*Tasks to carry out:*
1 > Using the consumer protection text, explain why the seller and manufacturer should be at least as aware as the consumer. Answer in one to three sentences.
2 > According to the consumer protection text, which section of the Consumer Protection Act, 2019 defines a "consumer"?
3 > From the consumer protection text, list every slogan and Latin maxim it quotes.

*Source text:*
....................
In today’s world of heavy advertising and trade malpractices, consumers are pushed to a risky situation. The slogan line of ‘Jago Grahak Jago’ is applicable today. What is advertised is not what is given, consumers are given expired products, consumers are not made aware of the dangers that he/she can be exposed to. This affects trade and the economy as demand for such products falls and the sale gets hampered. One consumer after using a defective product goes on to complain to all his relatives who then try to stay away from the product and the shop. Most of the time due to the fault of the manufacturer, the shopkeeper has a downfall.
How much should the consumer be aware of? If the product is defective, the consumer can only check it after usage which leads to the harm already being done. Rather than ‘Jago Grahak Jago’ we should say ‘Jago Vikreta Jago’. For the consumer to be protected, the seller and manufacturer should be as much aware if not more than the consumer. This is because the one who makes the product knows better about the product than the one who buys it. Moreover, the consumer has given money consideration with the thought that such a product would be good to use. There is now a shift in the concept from ‘caveat emptor’ meaning ‘let the buyer beware’ to ‘caveat venditor’ meaning ‘let the seller beware.
If the seller or manufacturer does not take proper precautions and does not issue enough warnings to let the consumer have the best product, the consumer through the Consumer Protection Act, 2019 (see here) can hold them liable. They cannot later contend that the buyer should have been more aware and shouldn’t have purchased a defective product in the first place.
In the Consumer Protection Act, 2019 there is quite a long definition of a ‘consumer’. It is defined under section 1(7) of the Act. Reading the definition, we can infer certain points about a consumer:
Only the persons satisfying the above conditions will be able to claim their rights and seek relief under the Act. Here the terms ‘goods’ and ‘services’ have been stated. Both these terms have also been defined in the same Act itself.
Under the Act, “goods” refers to movable property. It also includes within its ambit ‘food products’ as is defined under the Food Safety and Standards Act of 2006 (see here). Hence, the Consumer Protection Act does not protect in case of purchase of any immovable property.
The term ‘service’ under the Act signifies that except for any free service or any personal service without any remuneration, all services of all descriptions like banking, insurance are included. The definition is exhaustive and is not restricted to certain services provided in the definition itself.
From the definition under the Act, it is clear that product is a broader term than goods and products can also be used for commercial purposes. They can be raw materials or intermediate products. It would not include human body components.
A consumer as per the CPA, 2019 only purchases goods which is a part of a wider term of products. If any person uses or purchases a product for commerce, that person is not a consumer.
Hence, whenever any product suffers from any defect or damage the product manufacturer or seller can be held liable by the consumer.
Product liability under CPA 2019 is defined as the responsibility of either the product seller or the product manufacturer to compensate the consumer for any harm caused because of the defective or deficient product. A product should meet the reasonable expectations that a consumer has regarding the quality and safety of the product.
....................
*Information given:*
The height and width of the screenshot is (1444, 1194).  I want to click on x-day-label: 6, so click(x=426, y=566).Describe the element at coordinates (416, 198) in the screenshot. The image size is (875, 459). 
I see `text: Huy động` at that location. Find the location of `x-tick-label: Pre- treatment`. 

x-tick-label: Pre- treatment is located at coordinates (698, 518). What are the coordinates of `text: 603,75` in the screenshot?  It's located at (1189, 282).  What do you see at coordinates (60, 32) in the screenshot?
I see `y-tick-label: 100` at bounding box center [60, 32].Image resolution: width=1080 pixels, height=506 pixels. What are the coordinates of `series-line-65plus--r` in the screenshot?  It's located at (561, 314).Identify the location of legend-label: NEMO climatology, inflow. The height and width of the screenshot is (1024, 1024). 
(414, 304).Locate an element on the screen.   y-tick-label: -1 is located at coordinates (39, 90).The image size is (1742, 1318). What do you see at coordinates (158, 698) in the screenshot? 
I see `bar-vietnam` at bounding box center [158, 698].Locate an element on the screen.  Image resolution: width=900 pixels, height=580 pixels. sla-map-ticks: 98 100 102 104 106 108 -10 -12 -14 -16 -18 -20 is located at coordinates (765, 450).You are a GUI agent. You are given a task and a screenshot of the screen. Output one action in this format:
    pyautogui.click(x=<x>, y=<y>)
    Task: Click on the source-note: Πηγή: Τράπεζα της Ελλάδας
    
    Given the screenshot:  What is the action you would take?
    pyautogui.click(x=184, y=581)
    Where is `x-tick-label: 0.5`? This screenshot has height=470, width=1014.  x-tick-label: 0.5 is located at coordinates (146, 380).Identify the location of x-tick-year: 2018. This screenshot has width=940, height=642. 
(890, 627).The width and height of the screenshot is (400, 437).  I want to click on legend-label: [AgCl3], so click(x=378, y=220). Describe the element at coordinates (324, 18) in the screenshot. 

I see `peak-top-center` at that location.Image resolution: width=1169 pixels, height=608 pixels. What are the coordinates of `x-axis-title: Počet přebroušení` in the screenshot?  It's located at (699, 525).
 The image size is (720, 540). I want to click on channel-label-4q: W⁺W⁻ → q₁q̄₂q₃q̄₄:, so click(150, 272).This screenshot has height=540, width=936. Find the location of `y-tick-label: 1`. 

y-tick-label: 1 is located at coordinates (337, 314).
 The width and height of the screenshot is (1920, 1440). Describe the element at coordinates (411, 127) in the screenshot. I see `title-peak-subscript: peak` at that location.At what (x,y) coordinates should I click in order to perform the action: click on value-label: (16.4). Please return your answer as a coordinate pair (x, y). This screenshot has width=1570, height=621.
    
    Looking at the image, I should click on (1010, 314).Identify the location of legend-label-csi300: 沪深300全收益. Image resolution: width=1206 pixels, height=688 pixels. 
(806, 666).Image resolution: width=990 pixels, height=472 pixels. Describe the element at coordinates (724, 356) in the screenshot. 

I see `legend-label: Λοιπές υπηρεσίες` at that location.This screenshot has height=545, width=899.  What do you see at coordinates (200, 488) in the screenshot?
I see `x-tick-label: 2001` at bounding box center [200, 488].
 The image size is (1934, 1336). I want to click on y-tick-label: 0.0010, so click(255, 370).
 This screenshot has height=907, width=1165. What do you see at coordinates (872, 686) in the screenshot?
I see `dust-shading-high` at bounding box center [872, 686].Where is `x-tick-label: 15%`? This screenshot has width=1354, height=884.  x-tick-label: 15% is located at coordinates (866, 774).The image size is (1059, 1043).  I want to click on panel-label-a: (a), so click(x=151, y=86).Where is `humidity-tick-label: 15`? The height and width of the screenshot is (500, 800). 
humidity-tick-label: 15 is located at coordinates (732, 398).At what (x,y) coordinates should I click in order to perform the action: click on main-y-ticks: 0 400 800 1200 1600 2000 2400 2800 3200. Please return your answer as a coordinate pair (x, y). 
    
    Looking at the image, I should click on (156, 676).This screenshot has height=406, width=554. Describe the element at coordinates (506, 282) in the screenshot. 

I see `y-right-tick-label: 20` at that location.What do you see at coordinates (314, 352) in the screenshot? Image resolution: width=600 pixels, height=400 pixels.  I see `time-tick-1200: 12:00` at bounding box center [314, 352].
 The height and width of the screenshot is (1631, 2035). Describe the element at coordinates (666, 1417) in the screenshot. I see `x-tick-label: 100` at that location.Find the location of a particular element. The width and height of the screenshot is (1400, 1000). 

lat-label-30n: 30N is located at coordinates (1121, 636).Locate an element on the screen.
....................
*Results in order:*
1 > The one who makes a product knows more about it than the one who buys it. The consumer has also paid money expecting the product to be good to use. A defect often shows up only after use, when the harm is already done.

2 > Section 1(7) of the Act.

3 >
- Jago Grahak Jago
- Jago Vikreta Jago
- caveat emptor
- caveat venditor